The CONSTEXPR dialect – multiple levels of compile time evaluation

This is a tool that allows you to organize several scans of the C source to establish meta-variables with depending evaluation. Per default there are three #pragma labels, VAR0, VAR1 and CONSTEXPR, but other labels VAR2, … , VARx can also be created if needed.

As their names suggest VAR0, VAR1, … are to be used to define meta-variables. Any such meta-variable that is defined with VAR0 can be used when defining new variables with VAR1 and so on. These labels only allow to define variables with let, bind, env and getconf, all other directives are suppressed.

The last level, CONSTEXPR then serves to use these meta-variables to amend and insert source code.

Example

Set variables ${DUM} and ${DIM} to values found in the environment or to the value 4 if not found. (The syntax :- here is inherited from sh’s default initialization of variables.)

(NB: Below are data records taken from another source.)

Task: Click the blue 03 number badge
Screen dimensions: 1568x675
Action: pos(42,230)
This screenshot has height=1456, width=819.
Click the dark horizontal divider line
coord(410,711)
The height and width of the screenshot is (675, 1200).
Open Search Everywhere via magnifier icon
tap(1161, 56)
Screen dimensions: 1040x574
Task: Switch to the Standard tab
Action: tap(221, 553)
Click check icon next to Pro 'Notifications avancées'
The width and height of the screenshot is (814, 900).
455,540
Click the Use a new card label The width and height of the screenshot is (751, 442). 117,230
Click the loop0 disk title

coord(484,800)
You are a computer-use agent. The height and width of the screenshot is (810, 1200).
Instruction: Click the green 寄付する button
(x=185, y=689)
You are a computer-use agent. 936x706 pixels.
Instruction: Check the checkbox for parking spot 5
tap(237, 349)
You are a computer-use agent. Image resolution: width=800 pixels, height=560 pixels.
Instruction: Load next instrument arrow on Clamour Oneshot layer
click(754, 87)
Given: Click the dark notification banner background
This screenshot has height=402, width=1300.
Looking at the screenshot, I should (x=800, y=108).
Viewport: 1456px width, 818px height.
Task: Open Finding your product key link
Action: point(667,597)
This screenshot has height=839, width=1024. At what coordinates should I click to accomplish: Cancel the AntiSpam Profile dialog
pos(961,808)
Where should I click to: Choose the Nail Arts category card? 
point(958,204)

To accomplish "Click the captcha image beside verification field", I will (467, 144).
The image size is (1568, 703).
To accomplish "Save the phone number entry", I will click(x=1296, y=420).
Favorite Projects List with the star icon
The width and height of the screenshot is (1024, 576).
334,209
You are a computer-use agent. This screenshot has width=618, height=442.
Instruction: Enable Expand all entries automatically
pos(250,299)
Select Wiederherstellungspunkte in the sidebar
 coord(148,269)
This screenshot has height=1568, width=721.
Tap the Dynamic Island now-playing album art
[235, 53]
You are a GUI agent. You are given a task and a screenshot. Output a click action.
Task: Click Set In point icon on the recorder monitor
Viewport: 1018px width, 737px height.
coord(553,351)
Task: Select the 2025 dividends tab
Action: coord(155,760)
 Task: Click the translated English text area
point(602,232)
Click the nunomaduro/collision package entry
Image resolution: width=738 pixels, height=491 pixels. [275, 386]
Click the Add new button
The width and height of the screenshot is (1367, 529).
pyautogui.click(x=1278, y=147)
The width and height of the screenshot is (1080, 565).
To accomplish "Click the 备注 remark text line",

#pragma VAR0 env DUM=MYDUM:-4 DIM:-4

The following directive uses meta-variables so it can only be evaluated in a second scan, namely VAR1:

#pragma VAR1 let DD = ${DIM} + ${DUM} + 1

Use this for code unrolling, here array initialization:

double A[] = {
#pragma CONSTEXPR do I = ${DD}
[${I}] = 2×${I},
#pragma CONSTEXPR done
};

Adjusting the number of levels

This tool itself can be adopted by an environment variable, CONSTEXPR_MAX. If set to a higher level that its default, 1, as many levels of VARx labels are created. Be reasonable when you augment this value: each new label implies a complete scan of the source for that label, so this might have an important impact on your compile times.